┌─ Dataset content
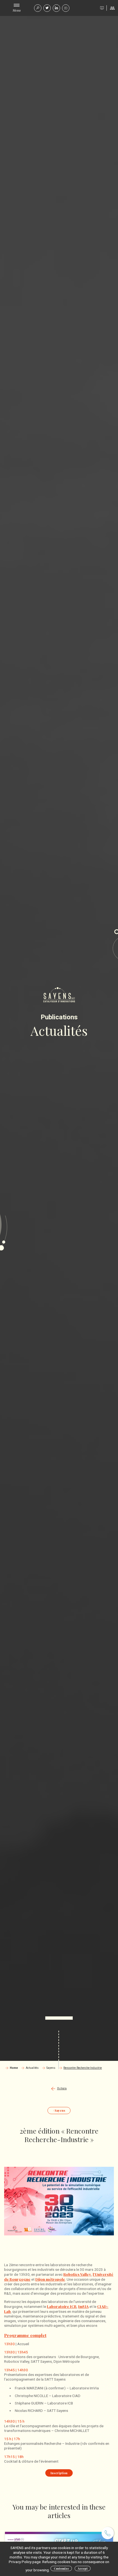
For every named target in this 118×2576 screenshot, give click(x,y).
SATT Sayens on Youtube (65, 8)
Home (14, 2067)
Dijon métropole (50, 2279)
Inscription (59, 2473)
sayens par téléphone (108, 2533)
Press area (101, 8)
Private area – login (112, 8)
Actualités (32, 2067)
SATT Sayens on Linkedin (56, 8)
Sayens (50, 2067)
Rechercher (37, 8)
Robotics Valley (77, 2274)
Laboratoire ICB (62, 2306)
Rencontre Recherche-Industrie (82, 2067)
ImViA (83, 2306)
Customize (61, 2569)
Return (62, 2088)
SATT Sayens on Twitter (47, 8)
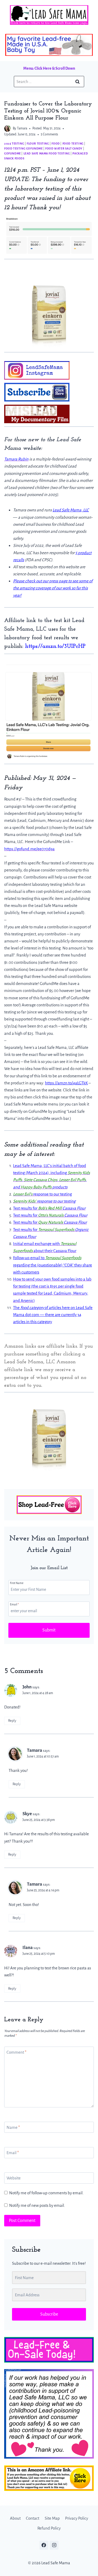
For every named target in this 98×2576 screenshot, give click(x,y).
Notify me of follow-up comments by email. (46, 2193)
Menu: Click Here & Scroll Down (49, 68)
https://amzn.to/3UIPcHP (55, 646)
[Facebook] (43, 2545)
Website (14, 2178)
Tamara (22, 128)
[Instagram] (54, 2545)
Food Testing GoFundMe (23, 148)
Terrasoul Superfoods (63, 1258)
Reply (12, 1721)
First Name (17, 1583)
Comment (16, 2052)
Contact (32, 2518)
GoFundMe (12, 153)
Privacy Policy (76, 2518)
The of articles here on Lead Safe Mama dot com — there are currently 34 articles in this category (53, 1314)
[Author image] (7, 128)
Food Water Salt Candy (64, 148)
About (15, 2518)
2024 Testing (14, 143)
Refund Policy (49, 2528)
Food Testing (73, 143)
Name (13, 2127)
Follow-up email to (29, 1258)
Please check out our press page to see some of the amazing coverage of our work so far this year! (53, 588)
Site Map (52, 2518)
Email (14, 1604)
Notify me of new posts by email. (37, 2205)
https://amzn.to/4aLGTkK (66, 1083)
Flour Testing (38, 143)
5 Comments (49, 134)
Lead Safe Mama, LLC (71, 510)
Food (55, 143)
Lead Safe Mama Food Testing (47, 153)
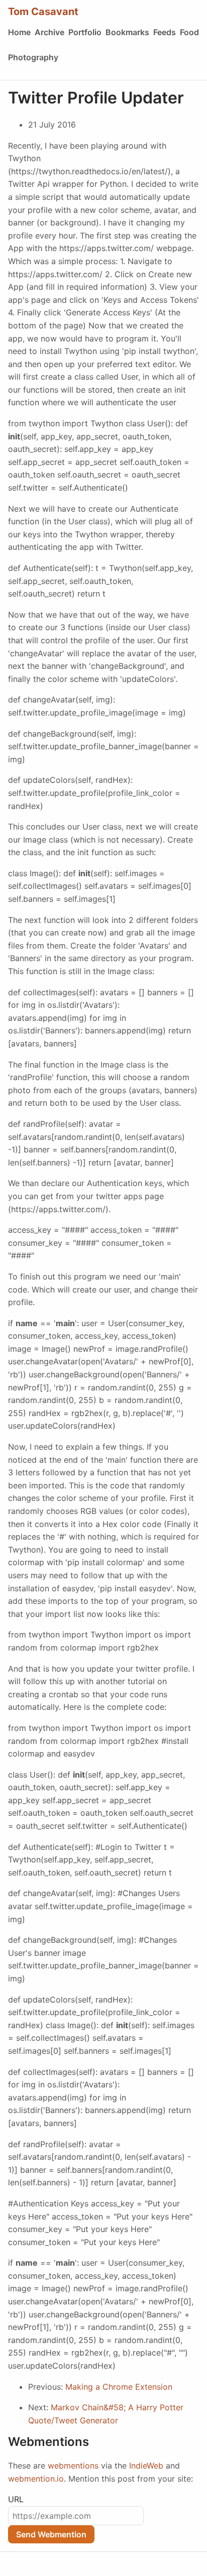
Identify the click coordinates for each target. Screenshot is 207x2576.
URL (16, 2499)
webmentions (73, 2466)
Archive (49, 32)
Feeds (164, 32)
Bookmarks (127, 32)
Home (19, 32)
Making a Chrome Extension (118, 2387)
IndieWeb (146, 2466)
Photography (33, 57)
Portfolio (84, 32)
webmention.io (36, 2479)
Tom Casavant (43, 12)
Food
└─
## [Goal of the exercise]
If a record contains a picture, drop the picture and repeat the rest exactly.

## [Task solution]
For every named target in this 118×2576 screenshot, give click(x,y).
SATT Sayens on Youtube (65, 8)
Home (14, 2067)
Dijon métropole (50, 2279)
Inscription (59, 2473)
sayens par téléphone (108, 2533)
Press area (101, 8)
Private area – login (112, 8)
Actualités (32, 2067)
SATT Sayens on Linkedin (56, 8)
Sayens (50, 2067)
Rechercher (37, 8)
Robotics Valley (77, 2274)
Laboratoire ICB (62, 2306)
Rencontre Recherche-Industrie (82, 2067)
ImViA (83, 2306)
Customize (61, 2569)
Return (62, 2088)
SATT Sayens on Twitter (47, 8)
For every named target in this 98×2576 screenshot, give click(x,y).
Notify me of follow-up comments by email. (46, 2193)
Menu: Click Here & Scroll Down (49, 68)
https://amzn.to/3UIPcHP (55, 646)
[Facebook] (43, 2545)
Website (14, 2178)
Tamara (22, 128)
[Instagram] (54, 2545)
Food Testing GoFundMe (23, 148)
Terrasoul Superfoods (63, 1258)
Reply (12, 1721)
First Name (17, 1583)
Comment (16, 2052)
Contact (32, 2518)
GoFundMe (12, 153)
Privacy Policy (76, 2518)
The of articles here on Lead Safe Mama dot com — there are currently 34 articles in this category (53, 1314)
[Author image] (7, 128)
Food Water Salt Candy (64, 148)
About (15, 2518)
2024 Testing (14, 143)
Refund Policy (49, 2528)
Food Testing (73, 143)
Name (13, 2127)
Follow-up email to (29, 1258)
Please check out our press page to see some of the amazing coverage of our work so far this year! (53, 588)
Site Map (52, 2518)
Email (14, 1604)
Notify me of new posts by email. (37, 2205)
https://amzn.to/4aLGTkK (66, 1083)
Flour Testing (38, 143)
5 Comments (49, 134)
Lead Safe Mama, LLC (71, 510)
Food (55, 143)
Lead Safe Mama Food Testing (47, 153)
Identify the click coordinates for each target. Screenshot is 207x2576.
URL (16, 2499)
webmentions (73, 2466)
Archive (49, 32)
Feeds (164, 32)
Bookmarks (127, 32)
Home (19, 32)
Making a Chrome Extension (118, 2387)
IndieWeb (146, 2466)
Photography (33, 57)
Portfolio (84, 32)
webmention.io (36, 2479)
Tom Casavant (43, 12)
Food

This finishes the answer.